Suppose Triangle ABC has right angle C. Find the measures of the other sides to the nearest whole number if...?
the measure of angle A is 32 degrees, and the measure of AB is 42.
For one side, I got 23, and for the other side, I got 35. Am I right?
correct
thanks
Check rounding--I got slightly different values that rounded to different numbers.
Given:
C = 90 degrees
A = 32 degrees
AB = 42 units
Therefore, B = 180 - 90- 32 = 58 degrees
Sine rule:
BC/sin(A) = AC/sin(B) = AB/sin(C)
BC/sin(32) = AC/sin(58) = 42/sin(90)
BC/(0.5299) = AC/(0.8480) = 42/(1.0)
BC = (0.5299)(42) = 22.26 round to 22
AC = (0.8480)(42) = 35.62 round to 36
I used an online graphing calculator..so maybe it's different like that?

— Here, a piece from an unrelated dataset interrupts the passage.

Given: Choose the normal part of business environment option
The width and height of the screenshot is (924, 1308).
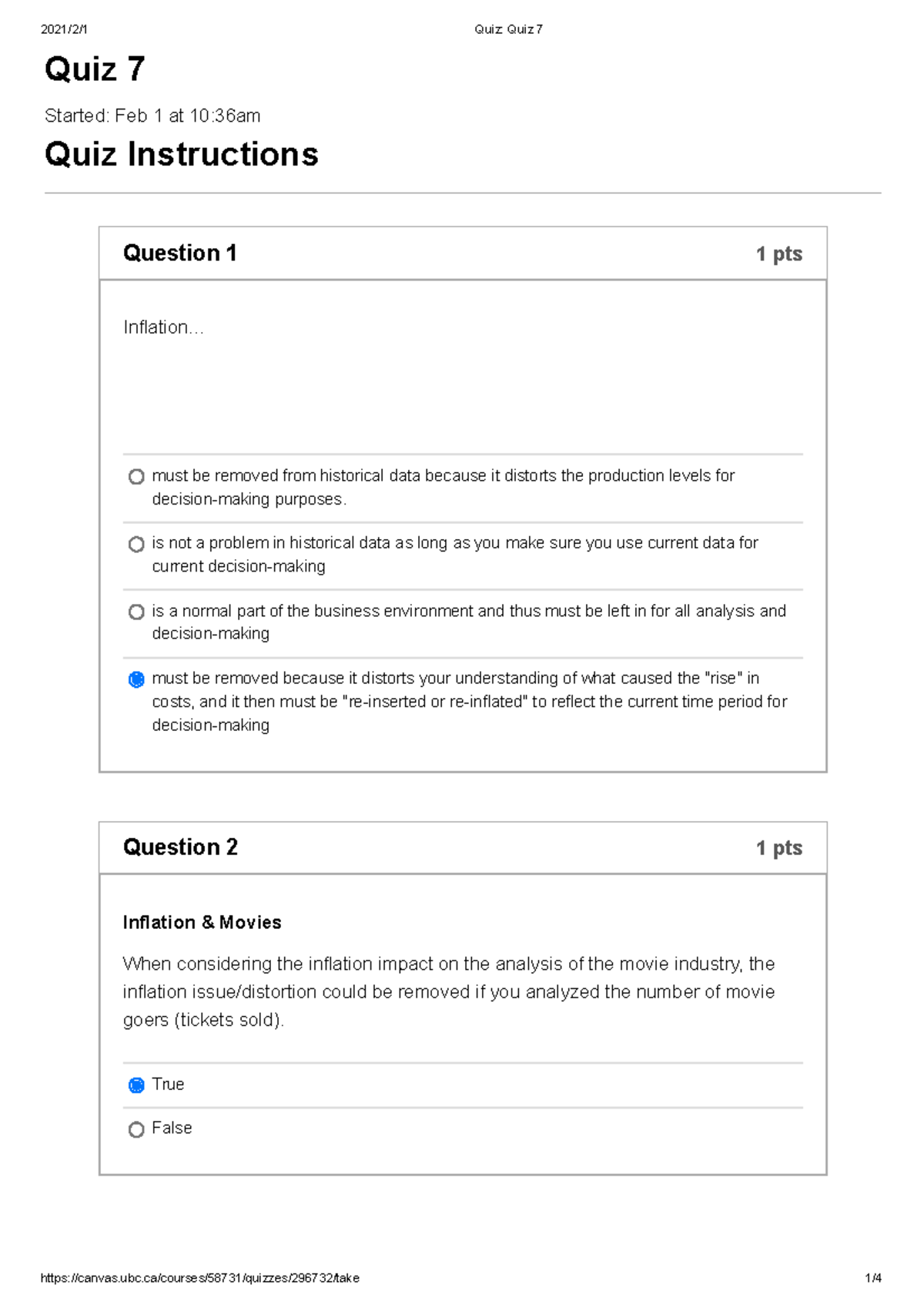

To determine the measures of the other sides of a right triangle, we can use trigonometric ratios. Specifically, in a right triangle, we can use the sine, cosine, or tangent ratios.

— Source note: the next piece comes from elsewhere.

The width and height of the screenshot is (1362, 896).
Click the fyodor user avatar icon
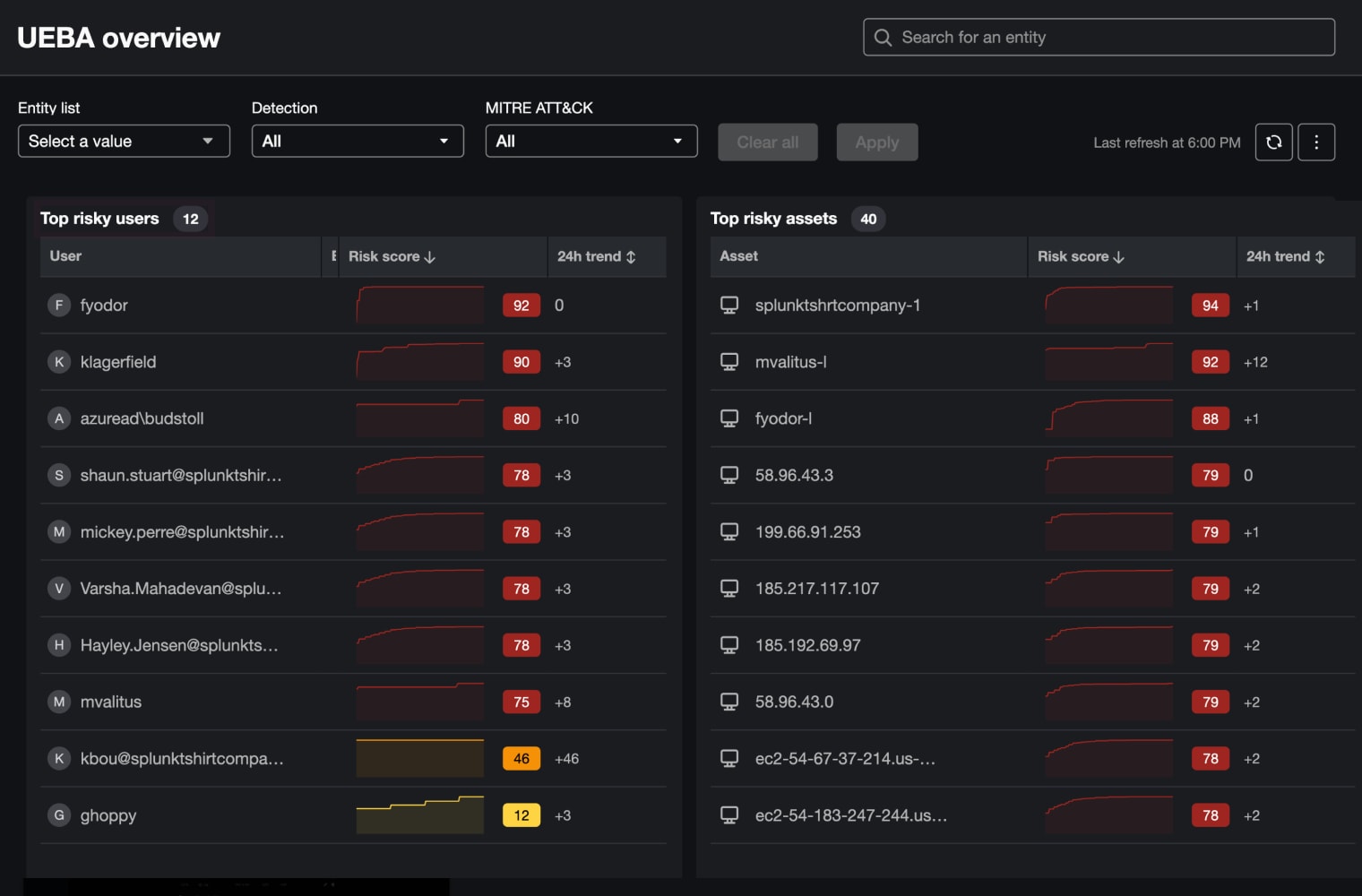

In this case, we are given that angle A is 32 degrees, and side AB (opposite angle C) has a length of 42 units. To find the measures of the other sides, we need to determine whether we are looking for the lengths of the adjacent side (BC) or the opposite side (AC).
Let's assume that side BC is the adjacent side, and side AC is the opposite side. To find the length of side BC, we can use the cosine ratio:
cos(A) = BC / AB
cos(32°) = BC / 42
To find BC, we can rearrange the equation:
BC = cos(32°) × 42
Using a calculator or a trigonometric table, we can calculate the value of cos(32°) ≈ 0.8480. Therefore:
BC ≈ 0.8480 × 42 ≈ 35.616
So, if we round this to the nearest whole number, BC ≈ 36.
Now let's find the length of side AC using the sine ratio:
sin(A) = AC / AB
sin(32°) = AC / 42
AC = sin(32°) × 42
Using a calculator or a trigonometric table, we can calculate the value of sin(32°) ≈ 0.5299. Therefore:
AC ≈ 0.5299 × 42 ≈ 22.258
Rounding this to the nearest whole number, AC ≈ 22.
So, the measures of the other sides to the nearest whole number are BC ≈ 36 and AC ≈ 22.
Note: It's important to note that your initial calculations of 23 and 35 were close, but not exact, due to possible rounding errors.